Öncelikle, şirketlerin cinsiyet eşitliğini teşvik eden politikalar geliştirmesi ve uygulaması gerekiyor. Bu politikalar, kadınların iş dünyasında daha fazla görünürlüğü ve fırsatı elde etmelerine yardımcı olacaktır. Ayrıca, eğitim ve gelişim fırsatları sunularak kadınların liderlik becerilerini geliştirmeleri de teşvik edilmeli. Mentorluk programlarının da kadın liderlerin desteklenmesi ve yeteneklerinin ortaya çıkarılması açısından etkili olduğunu düşünüyorum. Ancak, en önemli adım, en üstten başlayarak şirket kültürünün ve kimliğinin içine cinsiyet eşitliği ve kadın liderliği değerlerinin yerleştirilmesidir.
Hepimiz içinde bulunduğumuz yapılarla ilgili pek çok hayal kurarız. Siz Mercedes-Benz kurumsal iletişiminin başına geçtiğiniz ilk günden bugüne hedeflerinizi ve hayallerinizi gerçekleştirebildiniz mi?

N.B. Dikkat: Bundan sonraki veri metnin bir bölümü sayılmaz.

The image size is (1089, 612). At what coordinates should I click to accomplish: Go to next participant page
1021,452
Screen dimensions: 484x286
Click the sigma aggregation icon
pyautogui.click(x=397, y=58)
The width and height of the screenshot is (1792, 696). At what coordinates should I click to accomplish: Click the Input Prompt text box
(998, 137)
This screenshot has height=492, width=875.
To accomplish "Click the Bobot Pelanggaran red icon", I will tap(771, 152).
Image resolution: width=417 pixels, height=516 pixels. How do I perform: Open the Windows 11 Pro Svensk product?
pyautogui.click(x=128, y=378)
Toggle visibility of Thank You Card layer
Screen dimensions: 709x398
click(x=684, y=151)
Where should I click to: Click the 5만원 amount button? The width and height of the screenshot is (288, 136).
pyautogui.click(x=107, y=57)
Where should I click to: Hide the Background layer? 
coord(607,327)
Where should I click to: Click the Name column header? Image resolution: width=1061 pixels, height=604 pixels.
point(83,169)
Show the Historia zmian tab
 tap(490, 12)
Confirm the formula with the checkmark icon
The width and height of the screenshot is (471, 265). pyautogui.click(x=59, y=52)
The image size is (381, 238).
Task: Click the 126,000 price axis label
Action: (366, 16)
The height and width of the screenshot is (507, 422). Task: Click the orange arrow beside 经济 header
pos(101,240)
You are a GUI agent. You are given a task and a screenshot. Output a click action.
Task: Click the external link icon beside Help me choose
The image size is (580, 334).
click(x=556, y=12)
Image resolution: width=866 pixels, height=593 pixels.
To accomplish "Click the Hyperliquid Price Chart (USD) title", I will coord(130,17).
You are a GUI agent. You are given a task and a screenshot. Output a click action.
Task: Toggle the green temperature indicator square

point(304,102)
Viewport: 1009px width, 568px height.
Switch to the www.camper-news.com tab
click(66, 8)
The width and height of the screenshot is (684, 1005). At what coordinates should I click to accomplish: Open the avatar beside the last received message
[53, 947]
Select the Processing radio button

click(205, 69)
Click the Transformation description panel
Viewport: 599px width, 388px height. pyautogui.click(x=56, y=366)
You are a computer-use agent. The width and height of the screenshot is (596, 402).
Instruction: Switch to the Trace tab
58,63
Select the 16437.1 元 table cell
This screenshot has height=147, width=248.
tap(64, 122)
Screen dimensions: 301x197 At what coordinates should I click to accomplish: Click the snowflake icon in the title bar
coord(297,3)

Bu göreve geldiğim ilk günden bu yana, hedeflerime ve hayallerime doğru adım adım ilerliyorum. Göreve başladığımda belirlediğim temel hedefler arasında şirketin iletişim stratejisinin güçlendirilmesi, markanın değerlerinin vurgulanması ve topluma karşı sorumluluklarımızın artırılması yer alıyordu. Bu hedefler doğrultusunda, ekip arkadaşlarımla birlikte önemli adımlar attığımıza inanıyorum. Ancak, bu süreçte bir lider olarak her zaman daha fazlasını yapma arzusuyla hareket ettim. Sürekli iyileştirme ve yenilikçi yaklaşımlar benim için çok önemli. Bu doğrultuda ben ve ekip arkadaşlarım olarak gelecekte de markamızın değerlerini en iyi şekilde yansıtacak ve topluma katkı sağlayacak projeler geliştirmeye devam edeceğiz. Bugüne kadar edindiğim tecrübeler ve elde edilen başarılar, hedeflerimin ve hayallerimin gerçekleştirilmesinde bir motivasyon kaynağı olmuştur. Bu yolda daha ileriye gitmek için heyecanla çalışmaya devam edeceğim.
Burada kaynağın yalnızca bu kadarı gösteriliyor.